Since Marielle was killed, I’ve been coming to the Chamber to plea for justice. To demand that investigations don’t be postponed or interrupted for lack of evidence- when what that really means is that evidence is just something too dangerous to look at. That the solution of her assassination foreshadows the dismantlement of our government. I have been coming here, monthly for the past two years, to urge that these people, who were once her peers, don’t let my wife become just another statistic.

It blows my mind. That they still don’t know who did it. It seems as if since she once sat in these chairs, as the first black lesbian woman to be voted inside these walls, her death remains forbidden. As if admitting to it is acknowledging that the system is the culprit. As if deep down, we all share the improperness of who shot her body. That the fingers that order the trigger, time and time again, are cloaked by the same cloth that weaves this country and therefore; insurmountable.

It has been two years. Since I was standing in the kitchen on a Thursday night. I got a call from my wife, saying she would be later than she expected. We had been keeping track of each other’s schedule since Mari started getting death threats over the phone. She couldn’t stop attending to her duties. Not now when the people who voted for her, the people who believed in her, needed her. That night, it was a group of girls who had invited her to talk about the empowerment of black youth. To remind them of the tidal waves that steer structural change once they determine they are power. She would see to it, of course. She would see to it that Brazil still had a chance. And she would tell me, before hanging up, that she had been thinking about what I had asked her the week before. She’d say she was willing to give it a try.

At first, we took the threats as hoax. We thought of inmates in prison pressuring for money. But as the calls got more frequent, specific, I got terrified. They threatened me, our daughter, anyone who was close to her. But Mari was wary. How could we trust our protection to the same body that threatens us? How could she demand surveillance from the very force she was investigating and exposing and holding accountable? I knew how difficult this was for her. Succumbing to external pressure, signalling that she was also scared, admitting that her skin still held her captive. But she would say she was willing to give it a try.

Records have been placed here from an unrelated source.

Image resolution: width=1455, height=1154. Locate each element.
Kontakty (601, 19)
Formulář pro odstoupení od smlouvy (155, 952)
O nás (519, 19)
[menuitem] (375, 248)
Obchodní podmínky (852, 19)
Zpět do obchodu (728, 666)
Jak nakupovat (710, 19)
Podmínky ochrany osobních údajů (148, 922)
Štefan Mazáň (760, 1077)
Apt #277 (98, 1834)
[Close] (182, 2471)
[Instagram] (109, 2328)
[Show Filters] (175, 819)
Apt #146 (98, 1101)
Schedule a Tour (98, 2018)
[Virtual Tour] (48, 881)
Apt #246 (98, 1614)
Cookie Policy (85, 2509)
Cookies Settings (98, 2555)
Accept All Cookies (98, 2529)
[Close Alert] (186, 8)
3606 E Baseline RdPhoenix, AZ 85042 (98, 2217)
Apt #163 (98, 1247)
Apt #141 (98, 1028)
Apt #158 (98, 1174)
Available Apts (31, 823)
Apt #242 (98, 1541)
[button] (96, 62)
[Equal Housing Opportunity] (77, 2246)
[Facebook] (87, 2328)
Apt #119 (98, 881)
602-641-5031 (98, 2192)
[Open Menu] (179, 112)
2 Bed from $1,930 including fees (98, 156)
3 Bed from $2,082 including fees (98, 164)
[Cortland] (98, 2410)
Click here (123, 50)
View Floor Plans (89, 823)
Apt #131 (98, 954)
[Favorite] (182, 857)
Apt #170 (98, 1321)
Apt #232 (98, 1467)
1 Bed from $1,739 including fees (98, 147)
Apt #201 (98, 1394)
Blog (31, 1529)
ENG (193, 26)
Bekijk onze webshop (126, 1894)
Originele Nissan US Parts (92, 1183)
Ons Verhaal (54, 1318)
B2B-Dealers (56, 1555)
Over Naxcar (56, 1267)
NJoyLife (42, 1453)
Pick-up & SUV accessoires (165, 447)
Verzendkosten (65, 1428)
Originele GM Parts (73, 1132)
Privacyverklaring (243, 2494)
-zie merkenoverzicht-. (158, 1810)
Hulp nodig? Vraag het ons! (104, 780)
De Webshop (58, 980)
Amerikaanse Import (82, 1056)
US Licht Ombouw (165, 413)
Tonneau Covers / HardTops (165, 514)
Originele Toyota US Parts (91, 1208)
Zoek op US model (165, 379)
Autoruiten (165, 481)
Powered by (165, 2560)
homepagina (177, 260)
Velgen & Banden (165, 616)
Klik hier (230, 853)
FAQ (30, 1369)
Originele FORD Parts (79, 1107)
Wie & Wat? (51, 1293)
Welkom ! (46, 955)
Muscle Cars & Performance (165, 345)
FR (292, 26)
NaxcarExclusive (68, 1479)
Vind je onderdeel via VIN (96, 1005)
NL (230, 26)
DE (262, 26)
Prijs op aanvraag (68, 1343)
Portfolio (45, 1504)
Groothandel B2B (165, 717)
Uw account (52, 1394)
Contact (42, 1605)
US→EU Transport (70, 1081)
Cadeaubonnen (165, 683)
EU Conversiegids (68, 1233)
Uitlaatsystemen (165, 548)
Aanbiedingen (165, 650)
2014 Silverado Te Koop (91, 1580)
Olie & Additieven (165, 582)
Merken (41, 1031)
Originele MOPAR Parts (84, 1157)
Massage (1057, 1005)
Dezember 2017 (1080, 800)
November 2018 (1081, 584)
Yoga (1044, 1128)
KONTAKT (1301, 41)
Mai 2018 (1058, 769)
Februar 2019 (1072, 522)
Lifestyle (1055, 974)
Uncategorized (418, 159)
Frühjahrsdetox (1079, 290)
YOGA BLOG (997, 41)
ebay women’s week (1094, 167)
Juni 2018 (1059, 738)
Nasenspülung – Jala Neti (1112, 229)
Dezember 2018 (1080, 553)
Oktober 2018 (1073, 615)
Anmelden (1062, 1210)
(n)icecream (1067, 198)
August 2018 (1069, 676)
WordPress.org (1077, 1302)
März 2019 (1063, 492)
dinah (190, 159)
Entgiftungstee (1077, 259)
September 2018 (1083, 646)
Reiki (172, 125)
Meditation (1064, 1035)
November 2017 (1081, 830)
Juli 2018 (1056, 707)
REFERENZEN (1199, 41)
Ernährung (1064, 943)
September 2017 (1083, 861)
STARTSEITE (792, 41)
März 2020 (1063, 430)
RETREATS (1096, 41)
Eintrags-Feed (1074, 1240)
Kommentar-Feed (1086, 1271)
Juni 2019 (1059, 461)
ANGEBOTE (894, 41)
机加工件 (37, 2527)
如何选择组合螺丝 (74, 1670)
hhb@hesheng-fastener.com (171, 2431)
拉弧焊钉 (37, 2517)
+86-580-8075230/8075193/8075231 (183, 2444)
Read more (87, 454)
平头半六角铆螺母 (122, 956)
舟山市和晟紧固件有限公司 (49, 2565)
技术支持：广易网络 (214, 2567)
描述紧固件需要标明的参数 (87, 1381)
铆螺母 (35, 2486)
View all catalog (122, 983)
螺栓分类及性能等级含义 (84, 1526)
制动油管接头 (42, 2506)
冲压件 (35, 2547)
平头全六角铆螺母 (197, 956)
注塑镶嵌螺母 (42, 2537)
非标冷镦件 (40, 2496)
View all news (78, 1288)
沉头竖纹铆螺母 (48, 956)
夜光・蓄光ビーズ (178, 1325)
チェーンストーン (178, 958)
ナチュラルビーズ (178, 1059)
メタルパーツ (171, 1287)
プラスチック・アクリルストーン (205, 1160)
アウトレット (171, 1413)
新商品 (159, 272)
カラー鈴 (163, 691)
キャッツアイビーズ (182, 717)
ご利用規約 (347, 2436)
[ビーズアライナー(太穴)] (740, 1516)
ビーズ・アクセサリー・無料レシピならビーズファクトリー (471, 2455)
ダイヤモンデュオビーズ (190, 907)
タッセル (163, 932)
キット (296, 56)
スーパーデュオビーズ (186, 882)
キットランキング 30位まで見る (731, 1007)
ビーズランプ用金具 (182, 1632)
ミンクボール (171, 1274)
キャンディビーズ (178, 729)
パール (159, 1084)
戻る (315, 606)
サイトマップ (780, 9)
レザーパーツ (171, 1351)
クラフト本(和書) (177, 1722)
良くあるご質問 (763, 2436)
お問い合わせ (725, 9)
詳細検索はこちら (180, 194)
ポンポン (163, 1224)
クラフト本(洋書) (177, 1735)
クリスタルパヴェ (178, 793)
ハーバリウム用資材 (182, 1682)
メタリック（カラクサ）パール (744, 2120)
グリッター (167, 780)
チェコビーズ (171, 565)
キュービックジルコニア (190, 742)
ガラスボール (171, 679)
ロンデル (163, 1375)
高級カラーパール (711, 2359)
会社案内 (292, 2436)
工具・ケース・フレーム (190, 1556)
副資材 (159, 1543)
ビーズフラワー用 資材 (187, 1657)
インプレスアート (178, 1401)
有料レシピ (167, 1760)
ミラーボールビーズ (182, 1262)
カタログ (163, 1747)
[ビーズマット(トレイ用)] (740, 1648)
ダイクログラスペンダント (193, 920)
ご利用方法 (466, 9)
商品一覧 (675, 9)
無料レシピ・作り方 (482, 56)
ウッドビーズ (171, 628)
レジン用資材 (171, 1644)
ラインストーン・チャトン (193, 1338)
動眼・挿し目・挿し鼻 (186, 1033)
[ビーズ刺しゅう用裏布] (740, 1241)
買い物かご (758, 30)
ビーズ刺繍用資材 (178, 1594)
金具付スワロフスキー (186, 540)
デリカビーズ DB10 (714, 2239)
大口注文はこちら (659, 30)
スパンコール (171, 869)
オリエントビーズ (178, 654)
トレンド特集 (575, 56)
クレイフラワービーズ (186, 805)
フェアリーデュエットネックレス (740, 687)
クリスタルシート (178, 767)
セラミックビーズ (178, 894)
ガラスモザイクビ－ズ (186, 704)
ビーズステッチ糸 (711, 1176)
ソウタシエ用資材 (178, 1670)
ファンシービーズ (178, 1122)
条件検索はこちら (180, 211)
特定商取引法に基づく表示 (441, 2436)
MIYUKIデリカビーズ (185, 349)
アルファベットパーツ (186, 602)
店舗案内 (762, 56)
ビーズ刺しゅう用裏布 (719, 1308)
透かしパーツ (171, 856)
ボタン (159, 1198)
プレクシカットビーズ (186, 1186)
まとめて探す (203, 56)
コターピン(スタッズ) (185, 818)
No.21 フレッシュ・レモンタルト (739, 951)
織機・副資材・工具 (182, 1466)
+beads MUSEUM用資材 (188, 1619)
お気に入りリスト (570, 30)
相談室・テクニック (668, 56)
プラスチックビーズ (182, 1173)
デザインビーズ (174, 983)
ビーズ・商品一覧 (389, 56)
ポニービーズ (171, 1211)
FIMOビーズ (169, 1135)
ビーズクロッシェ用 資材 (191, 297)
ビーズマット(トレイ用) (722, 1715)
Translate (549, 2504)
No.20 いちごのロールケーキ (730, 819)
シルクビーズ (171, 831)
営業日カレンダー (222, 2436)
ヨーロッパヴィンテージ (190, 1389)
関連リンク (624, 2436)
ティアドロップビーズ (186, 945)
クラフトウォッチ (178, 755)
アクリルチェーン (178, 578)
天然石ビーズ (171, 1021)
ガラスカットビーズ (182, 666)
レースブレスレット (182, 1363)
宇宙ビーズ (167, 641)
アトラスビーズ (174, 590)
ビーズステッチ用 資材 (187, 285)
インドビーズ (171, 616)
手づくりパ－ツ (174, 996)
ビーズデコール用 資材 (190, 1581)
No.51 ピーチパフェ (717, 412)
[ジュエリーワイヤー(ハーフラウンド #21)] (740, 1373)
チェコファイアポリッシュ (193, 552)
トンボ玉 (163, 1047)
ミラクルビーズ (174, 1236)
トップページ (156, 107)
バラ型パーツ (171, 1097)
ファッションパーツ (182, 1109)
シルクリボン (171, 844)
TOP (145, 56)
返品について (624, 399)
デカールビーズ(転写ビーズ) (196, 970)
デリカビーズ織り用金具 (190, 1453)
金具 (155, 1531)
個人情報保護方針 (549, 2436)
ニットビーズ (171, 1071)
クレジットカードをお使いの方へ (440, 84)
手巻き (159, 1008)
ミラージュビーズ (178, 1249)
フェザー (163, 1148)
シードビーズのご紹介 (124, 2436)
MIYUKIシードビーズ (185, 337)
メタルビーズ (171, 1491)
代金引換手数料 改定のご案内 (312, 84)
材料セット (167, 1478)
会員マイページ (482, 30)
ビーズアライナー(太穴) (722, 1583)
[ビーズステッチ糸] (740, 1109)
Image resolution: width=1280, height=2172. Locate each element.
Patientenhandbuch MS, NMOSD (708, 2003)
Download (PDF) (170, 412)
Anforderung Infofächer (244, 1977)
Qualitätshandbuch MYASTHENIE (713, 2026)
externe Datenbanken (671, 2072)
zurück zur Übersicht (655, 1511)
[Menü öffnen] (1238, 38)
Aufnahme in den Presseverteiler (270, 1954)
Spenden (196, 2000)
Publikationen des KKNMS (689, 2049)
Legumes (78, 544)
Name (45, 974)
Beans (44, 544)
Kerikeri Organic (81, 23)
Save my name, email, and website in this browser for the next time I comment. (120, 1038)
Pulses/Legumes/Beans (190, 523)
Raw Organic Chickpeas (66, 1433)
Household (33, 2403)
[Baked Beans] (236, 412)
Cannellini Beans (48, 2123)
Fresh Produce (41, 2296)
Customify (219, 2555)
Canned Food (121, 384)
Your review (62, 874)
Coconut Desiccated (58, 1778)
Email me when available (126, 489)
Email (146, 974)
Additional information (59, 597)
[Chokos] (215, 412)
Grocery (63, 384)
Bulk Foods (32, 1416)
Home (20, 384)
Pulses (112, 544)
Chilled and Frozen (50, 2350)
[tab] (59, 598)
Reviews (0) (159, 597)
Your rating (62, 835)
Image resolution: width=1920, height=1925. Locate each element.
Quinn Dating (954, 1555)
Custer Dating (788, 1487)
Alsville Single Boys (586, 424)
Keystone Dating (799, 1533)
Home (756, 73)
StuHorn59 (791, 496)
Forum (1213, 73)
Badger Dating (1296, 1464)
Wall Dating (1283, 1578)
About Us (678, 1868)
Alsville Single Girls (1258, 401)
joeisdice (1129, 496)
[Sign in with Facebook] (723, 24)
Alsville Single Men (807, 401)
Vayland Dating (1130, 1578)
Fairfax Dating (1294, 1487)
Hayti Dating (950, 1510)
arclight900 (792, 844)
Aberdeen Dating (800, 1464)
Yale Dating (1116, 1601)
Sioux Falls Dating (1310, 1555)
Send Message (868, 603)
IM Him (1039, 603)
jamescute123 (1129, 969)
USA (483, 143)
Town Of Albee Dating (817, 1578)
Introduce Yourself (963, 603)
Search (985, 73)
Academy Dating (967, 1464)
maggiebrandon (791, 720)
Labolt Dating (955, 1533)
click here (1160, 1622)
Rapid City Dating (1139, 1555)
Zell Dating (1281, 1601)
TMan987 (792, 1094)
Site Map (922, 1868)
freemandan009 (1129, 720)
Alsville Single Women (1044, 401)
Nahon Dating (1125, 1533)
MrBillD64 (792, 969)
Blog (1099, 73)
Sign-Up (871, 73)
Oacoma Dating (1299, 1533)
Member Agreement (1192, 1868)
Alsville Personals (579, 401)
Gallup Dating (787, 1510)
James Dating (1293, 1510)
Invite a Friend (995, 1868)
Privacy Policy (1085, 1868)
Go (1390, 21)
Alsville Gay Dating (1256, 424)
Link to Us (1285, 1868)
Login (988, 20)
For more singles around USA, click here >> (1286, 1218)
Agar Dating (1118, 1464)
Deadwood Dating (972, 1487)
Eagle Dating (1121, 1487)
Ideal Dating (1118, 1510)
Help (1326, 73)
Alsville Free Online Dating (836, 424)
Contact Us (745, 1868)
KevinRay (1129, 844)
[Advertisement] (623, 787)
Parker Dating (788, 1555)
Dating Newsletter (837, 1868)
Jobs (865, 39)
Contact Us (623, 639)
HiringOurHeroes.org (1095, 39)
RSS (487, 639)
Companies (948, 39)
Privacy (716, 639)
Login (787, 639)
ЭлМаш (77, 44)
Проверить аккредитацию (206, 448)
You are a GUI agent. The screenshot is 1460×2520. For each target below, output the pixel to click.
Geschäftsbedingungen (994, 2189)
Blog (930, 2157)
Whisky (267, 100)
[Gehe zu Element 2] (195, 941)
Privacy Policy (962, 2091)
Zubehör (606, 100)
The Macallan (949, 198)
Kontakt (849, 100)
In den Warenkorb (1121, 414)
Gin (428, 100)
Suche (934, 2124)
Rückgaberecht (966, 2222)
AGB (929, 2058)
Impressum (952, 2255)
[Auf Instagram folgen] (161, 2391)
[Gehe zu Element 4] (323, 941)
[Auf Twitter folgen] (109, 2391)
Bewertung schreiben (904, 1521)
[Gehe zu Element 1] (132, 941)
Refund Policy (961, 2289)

Either we were too late or they were too fast. Whichever one, I was cooking dinner when I got a call from the hospital saying she had been shot. That her body was mutilated. That I had to claim the corpse. That I could not coax her back to me. That that moment, I wanted to curse her. And her stubbornness. And her sex. That if I could I’d rip off her flesh and show the world she too had bones. Firm. Strong. Blazing. And for that reason she screamed, she fought, she pushed. And that when others forget- of her, of João Pedro, of every black soul that is forced out prematurely- we will continue to say their names. And envision a day, a world, where life means, primarily, being allowed to live.